[Data items]
*****
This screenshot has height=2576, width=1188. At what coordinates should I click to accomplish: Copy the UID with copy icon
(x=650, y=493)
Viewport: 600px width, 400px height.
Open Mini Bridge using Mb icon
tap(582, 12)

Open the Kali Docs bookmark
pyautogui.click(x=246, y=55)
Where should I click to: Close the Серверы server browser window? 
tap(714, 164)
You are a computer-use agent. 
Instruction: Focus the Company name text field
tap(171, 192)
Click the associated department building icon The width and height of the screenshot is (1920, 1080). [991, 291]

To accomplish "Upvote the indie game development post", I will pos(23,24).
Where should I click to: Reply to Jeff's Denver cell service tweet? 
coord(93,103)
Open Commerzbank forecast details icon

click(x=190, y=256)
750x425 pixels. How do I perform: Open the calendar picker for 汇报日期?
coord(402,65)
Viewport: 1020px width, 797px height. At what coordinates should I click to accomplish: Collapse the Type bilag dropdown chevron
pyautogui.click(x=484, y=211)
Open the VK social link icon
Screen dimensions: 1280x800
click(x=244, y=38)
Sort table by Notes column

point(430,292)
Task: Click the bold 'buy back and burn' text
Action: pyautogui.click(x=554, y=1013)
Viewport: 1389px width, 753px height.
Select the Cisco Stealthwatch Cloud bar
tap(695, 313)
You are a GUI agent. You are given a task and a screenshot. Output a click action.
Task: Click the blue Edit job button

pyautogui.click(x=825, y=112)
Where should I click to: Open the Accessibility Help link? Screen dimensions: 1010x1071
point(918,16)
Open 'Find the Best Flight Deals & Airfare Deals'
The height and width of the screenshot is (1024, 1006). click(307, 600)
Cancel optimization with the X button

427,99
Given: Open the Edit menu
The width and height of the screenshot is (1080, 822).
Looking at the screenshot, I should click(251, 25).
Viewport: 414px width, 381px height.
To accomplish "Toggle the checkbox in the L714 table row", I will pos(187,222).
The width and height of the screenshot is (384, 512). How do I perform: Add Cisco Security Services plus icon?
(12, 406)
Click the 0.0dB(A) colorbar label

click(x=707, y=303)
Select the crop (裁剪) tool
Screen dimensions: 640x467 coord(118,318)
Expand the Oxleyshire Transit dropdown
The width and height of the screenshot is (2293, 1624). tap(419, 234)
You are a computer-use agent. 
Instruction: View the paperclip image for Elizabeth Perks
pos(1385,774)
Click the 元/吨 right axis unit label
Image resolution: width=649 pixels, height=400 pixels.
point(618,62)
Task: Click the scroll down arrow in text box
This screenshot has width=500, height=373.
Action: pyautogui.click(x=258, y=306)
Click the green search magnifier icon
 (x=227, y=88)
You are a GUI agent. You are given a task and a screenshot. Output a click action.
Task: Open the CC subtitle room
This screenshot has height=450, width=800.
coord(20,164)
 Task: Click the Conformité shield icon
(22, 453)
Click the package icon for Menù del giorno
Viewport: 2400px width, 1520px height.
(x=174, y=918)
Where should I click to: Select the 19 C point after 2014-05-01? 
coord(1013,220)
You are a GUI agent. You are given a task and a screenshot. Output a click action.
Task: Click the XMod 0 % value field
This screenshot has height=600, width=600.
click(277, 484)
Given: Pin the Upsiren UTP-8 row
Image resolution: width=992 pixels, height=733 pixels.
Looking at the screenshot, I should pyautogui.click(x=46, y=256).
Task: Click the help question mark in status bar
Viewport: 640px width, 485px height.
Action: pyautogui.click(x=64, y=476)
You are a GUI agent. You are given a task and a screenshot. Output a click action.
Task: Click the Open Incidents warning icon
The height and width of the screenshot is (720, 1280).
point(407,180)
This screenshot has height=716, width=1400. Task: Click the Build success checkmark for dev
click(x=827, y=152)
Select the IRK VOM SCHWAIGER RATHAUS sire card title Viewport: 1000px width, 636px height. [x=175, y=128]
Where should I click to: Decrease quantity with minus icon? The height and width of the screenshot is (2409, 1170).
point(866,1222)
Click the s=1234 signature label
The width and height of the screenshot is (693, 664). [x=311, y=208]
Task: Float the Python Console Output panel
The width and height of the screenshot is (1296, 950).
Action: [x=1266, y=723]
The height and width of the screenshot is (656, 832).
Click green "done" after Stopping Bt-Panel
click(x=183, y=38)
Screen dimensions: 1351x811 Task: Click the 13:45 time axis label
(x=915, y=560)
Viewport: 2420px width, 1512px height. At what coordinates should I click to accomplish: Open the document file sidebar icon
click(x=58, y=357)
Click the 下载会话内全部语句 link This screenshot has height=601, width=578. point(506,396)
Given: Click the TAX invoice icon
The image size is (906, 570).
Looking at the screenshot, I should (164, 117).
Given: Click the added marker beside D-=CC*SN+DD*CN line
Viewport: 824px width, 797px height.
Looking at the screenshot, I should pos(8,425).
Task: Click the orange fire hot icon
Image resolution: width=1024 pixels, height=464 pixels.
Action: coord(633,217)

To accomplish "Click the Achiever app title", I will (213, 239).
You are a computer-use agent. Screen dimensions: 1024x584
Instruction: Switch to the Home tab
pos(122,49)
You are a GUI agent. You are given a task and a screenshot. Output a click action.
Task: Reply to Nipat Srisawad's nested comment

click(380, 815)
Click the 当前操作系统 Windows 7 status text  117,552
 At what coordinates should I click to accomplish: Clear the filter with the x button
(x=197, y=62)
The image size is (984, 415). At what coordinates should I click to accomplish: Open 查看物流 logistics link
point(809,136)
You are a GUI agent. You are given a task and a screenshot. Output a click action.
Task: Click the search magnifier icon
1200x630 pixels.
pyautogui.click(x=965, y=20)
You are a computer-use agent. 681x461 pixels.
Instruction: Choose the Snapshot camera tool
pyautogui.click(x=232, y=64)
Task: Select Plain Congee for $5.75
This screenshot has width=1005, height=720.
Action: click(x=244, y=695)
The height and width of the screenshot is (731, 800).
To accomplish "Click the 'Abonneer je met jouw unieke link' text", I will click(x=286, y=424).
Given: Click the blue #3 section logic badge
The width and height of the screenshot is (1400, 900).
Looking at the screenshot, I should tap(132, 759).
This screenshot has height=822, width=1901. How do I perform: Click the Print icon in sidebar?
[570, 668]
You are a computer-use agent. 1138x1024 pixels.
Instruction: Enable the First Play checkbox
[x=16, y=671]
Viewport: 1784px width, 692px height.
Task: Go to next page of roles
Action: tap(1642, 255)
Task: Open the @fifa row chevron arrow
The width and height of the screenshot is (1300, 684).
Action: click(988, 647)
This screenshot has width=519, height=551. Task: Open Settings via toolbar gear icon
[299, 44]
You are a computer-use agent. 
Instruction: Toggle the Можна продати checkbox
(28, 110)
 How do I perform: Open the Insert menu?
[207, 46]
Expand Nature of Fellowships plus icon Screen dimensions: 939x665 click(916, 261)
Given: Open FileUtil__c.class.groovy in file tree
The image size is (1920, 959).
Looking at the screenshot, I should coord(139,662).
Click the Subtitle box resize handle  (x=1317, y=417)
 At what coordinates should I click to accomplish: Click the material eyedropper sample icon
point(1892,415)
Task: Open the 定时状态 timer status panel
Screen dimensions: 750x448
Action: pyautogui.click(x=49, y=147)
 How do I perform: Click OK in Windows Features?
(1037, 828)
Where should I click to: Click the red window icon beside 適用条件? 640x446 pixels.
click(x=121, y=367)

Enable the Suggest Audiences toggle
*****
TASK TO CARRY OUT
Could you restate, word for word, the lines above from the one with "The width and height of the screenshot is (1400, 900)." to the one with "You are a computer-use agent. 1138x1024", both included?

EXERCISE ANSWER
The width and height of the screenshot is (1400, 900).
Looking at the screenshot, I should tap(132, 759).
This screenshot has height=822, width=1901. How do I perform: Click the Print icon in sidebar?
[570, 668]
You are a computer-use agent. 1138x1024 pixels.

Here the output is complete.